→ What you have to do: Among the entries below, the lines from the one with "Image resolution: width=2560" up to and including the one with "Chat from the" are to be restated exactly, without pictures.

→ Records for the exercise:
-- -- --

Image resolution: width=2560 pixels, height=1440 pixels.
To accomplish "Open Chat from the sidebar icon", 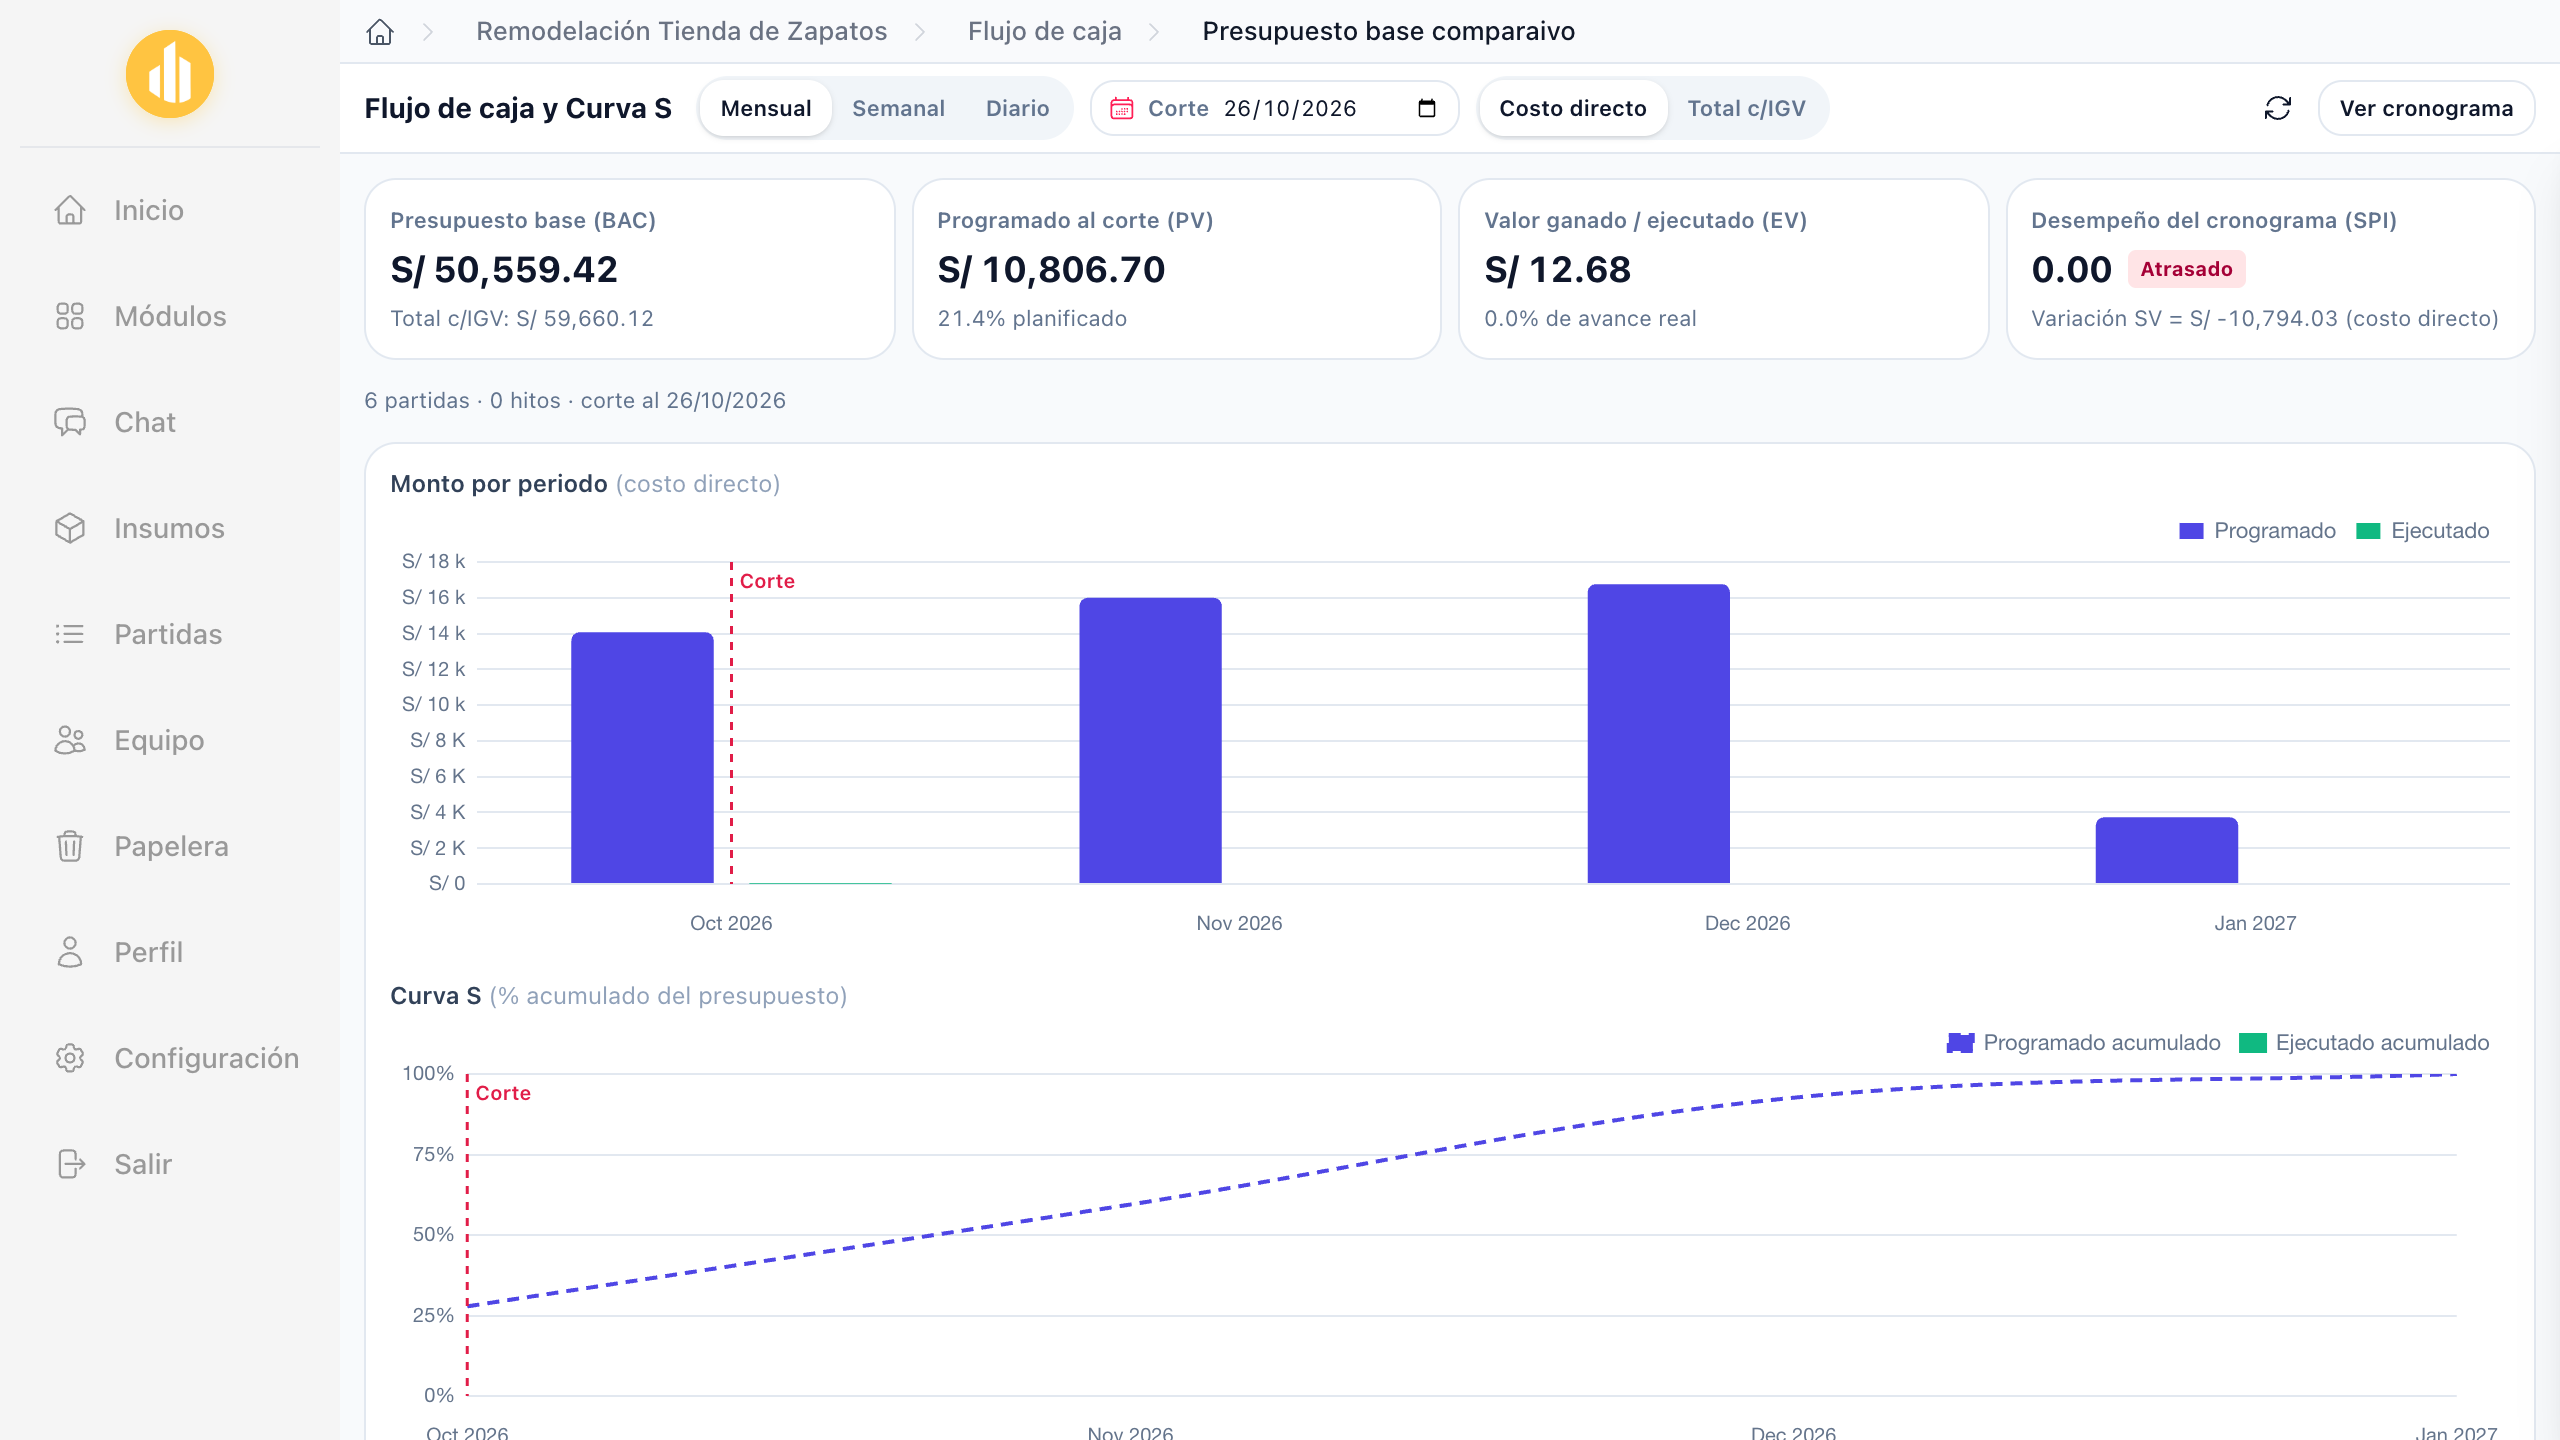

-- -- --

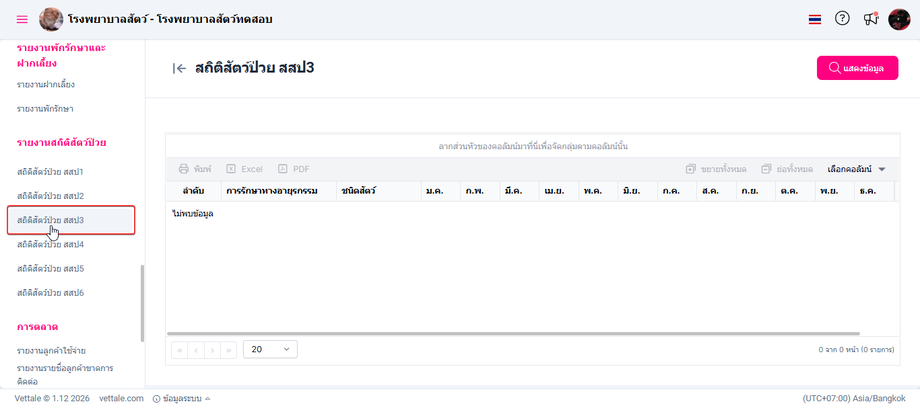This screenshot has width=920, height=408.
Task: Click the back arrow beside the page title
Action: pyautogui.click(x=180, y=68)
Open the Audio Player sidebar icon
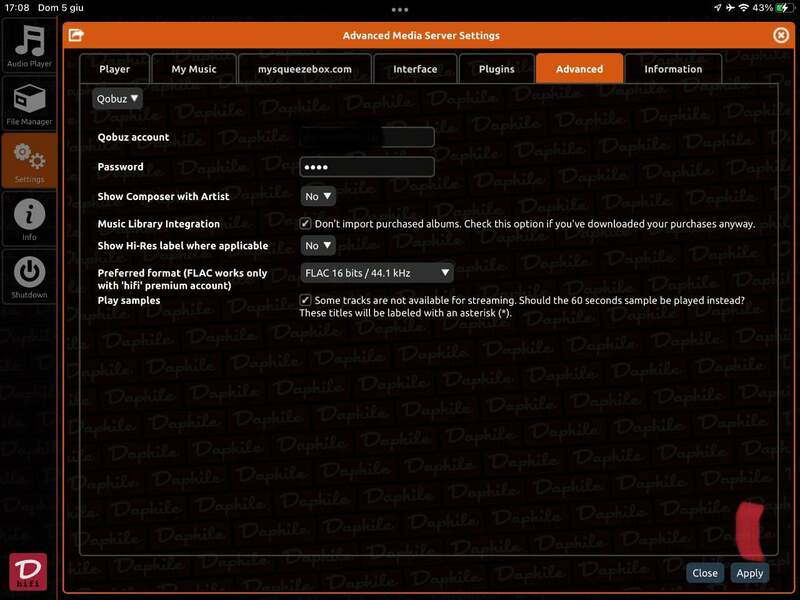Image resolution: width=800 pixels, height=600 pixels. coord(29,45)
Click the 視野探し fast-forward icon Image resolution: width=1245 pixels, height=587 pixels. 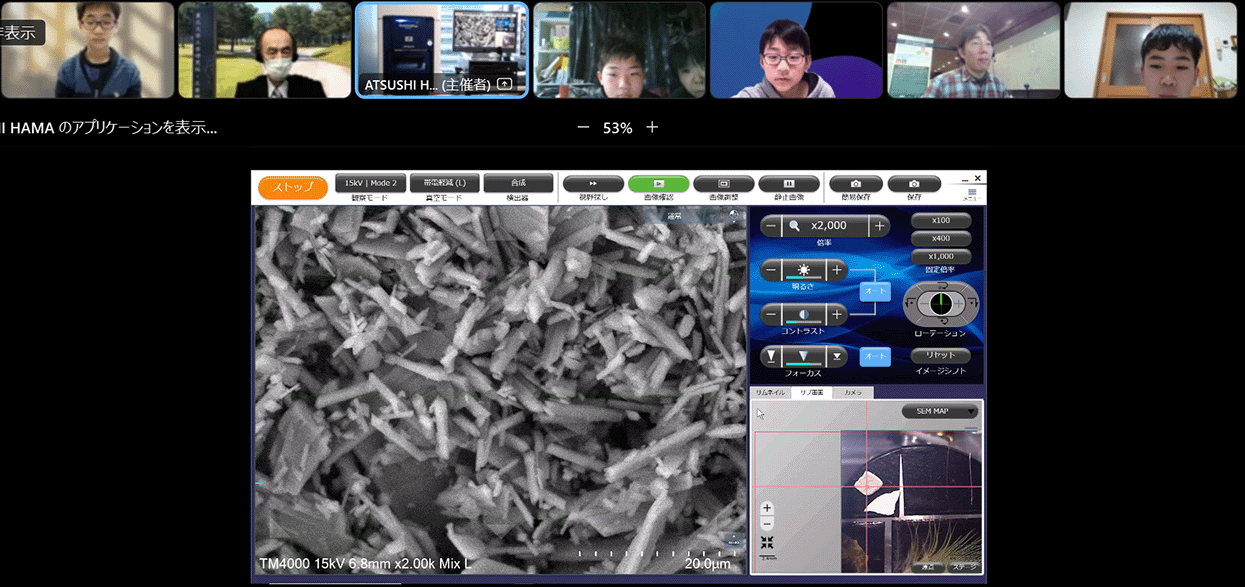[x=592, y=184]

-- -- --

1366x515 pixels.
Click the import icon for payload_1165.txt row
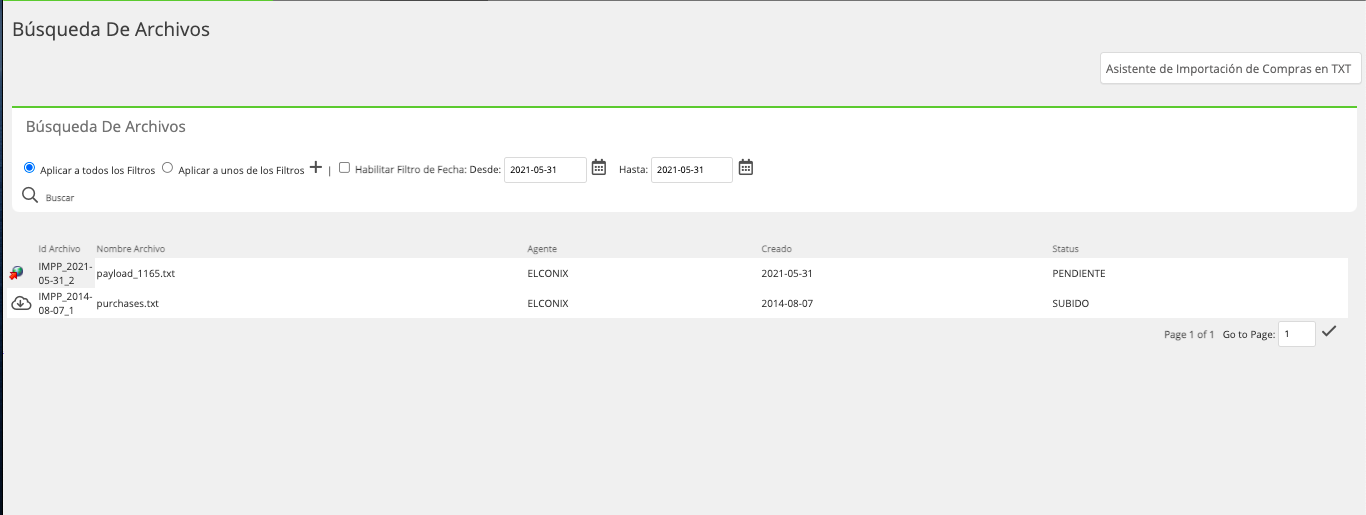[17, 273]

-- -- --

→ Solution to the problem:
Image resolution: width=2560 pixels, height=1440 pixels.
To accomplish "Open Chat from the sidebar icon", 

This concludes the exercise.